# First road bike for wife, $2-3k



## fallzboater (Feb 16, 2003)

My wife's about 5'-7", 135 lb, and has been out a few times on a too-small borrowed Klein road bike with flat-bar conversion. She's got a few friends of similar fitness that she's started to ride with, which is good (I'm a pretty serious rider). She'll probably ride 1-2 hours, 2 or 3 times per week at most. We live in very hilly terrain, which is a bit of a challenge, for starting out.

It looks like she'd fit around a 53-54cm top tube compact frame. Based on what's available locally, we're looking at the Ruby Comp Triple or Compact, Madone 4.5 or 4.7 WSD, and Giant Avail 1 or 2. In any case, I'll most likely dump whatever wheels comes on it for some lighter ones that I'll build. 

Anyone compared some of these models and have any comments? Any significant differences in ride or handling? We'll try to get her on them, but they may not have her size in all models in stock. Any other bikes that we should seek out?


----------



## ericm979 (Jun 26, 2005)

If shes' just starting out get her the triple. The triple version costs $0-100 more than the double. If she doesn't have low enough gears for your terrain she will lose interest quickly. When she's fit enough to not need the triple it's not too expensive to switch to a double. But switching a double (compact or 130mm BCD) to triple is much more expensive.
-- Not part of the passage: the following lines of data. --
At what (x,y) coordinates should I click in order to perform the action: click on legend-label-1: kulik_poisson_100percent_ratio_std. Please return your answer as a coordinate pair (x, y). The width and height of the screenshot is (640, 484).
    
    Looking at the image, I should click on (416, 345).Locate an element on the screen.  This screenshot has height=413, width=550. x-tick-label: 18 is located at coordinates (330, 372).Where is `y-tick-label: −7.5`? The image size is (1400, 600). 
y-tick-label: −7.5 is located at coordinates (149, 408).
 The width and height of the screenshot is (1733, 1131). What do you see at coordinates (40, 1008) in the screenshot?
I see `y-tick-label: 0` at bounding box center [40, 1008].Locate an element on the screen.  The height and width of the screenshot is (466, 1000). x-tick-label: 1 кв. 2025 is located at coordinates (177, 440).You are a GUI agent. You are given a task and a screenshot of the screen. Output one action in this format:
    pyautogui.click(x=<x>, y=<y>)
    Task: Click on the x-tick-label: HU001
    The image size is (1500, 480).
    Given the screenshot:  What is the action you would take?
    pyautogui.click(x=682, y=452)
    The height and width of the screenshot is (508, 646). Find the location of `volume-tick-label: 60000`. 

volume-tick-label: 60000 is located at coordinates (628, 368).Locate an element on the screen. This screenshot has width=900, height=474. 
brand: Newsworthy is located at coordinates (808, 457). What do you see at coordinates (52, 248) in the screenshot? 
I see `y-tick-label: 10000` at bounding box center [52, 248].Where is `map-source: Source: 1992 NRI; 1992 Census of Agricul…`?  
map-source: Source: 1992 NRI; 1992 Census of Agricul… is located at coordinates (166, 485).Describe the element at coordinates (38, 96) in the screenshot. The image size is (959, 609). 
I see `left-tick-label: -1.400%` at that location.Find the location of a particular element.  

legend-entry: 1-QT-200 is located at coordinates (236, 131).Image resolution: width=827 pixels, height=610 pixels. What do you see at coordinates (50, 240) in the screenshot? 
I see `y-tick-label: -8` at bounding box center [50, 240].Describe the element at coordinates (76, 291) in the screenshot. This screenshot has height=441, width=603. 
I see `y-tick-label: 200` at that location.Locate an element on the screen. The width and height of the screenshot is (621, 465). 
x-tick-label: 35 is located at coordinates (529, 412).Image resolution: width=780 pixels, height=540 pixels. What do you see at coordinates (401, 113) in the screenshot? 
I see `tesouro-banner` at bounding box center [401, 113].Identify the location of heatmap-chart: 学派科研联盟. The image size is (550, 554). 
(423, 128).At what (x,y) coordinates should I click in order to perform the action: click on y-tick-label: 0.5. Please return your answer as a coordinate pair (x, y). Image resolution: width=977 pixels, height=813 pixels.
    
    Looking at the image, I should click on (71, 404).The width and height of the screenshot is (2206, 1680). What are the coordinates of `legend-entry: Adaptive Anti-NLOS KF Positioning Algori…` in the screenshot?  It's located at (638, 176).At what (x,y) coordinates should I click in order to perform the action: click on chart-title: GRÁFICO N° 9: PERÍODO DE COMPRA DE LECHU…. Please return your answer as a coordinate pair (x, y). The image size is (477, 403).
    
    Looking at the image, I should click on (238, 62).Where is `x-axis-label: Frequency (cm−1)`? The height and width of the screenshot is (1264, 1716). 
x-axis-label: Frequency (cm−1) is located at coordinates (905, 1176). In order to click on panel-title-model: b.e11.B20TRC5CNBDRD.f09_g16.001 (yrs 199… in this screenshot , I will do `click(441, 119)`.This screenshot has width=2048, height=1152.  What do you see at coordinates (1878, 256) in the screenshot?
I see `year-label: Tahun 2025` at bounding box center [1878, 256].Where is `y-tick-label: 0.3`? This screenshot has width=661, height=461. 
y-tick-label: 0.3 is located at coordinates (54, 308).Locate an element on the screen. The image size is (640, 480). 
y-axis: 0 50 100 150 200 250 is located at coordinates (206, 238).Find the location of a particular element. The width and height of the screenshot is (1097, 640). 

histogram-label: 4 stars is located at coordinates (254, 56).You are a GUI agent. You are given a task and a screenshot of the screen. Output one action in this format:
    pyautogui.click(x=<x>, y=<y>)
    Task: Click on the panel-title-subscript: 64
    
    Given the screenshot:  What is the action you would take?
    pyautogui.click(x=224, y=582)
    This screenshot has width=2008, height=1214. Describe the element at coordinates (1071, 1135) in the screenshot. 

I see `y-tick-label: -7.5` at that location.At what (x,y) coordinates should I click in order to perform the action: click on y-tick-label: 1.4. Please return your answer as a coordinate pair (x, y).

Let her pick the bike. That way she gets something that pushes her buttons. Even if she's going for what you think is the wrong thing, keep quiet. She'll be the one riding it, not you. If it turns out that her tastes or needs change, she'll just need a different bike then.

The stock wheels will be fine for a while. They are usually sturdy but a bit heavy, which is fine for a new rider. Or even an experienced rider- I train on the same cheap Easton front wheel that came with my R3 four years ago. I even raced on it yesterday.


----------



## fallzboater (Feb 16, 2003)

Thanks for the reply. She rode the Ruby Comp double, and Madone WSD 4.5 triple, today. Size 54 fit her pretty well in both bikes. The triple is definitely a better way for her to go right now. We could get the Ruby in a triple, but the Madone is a few bills cheaper (enough to add a carbon bar and better saddle, for instance), and is a very sharp looking bike. She didn't have a real preference between the two on the road. She's maybe in between sizes on the Giant Avail, but hasn't tried it on the road, yet.


----------



## skyliner1004 (May 9, 2010)

delete.


----------



## bad91 (May 20, 2009)

I got my g/f a Jamis Xenith Comp with 105. This is her first road bike. We ride together! Yey!!


----------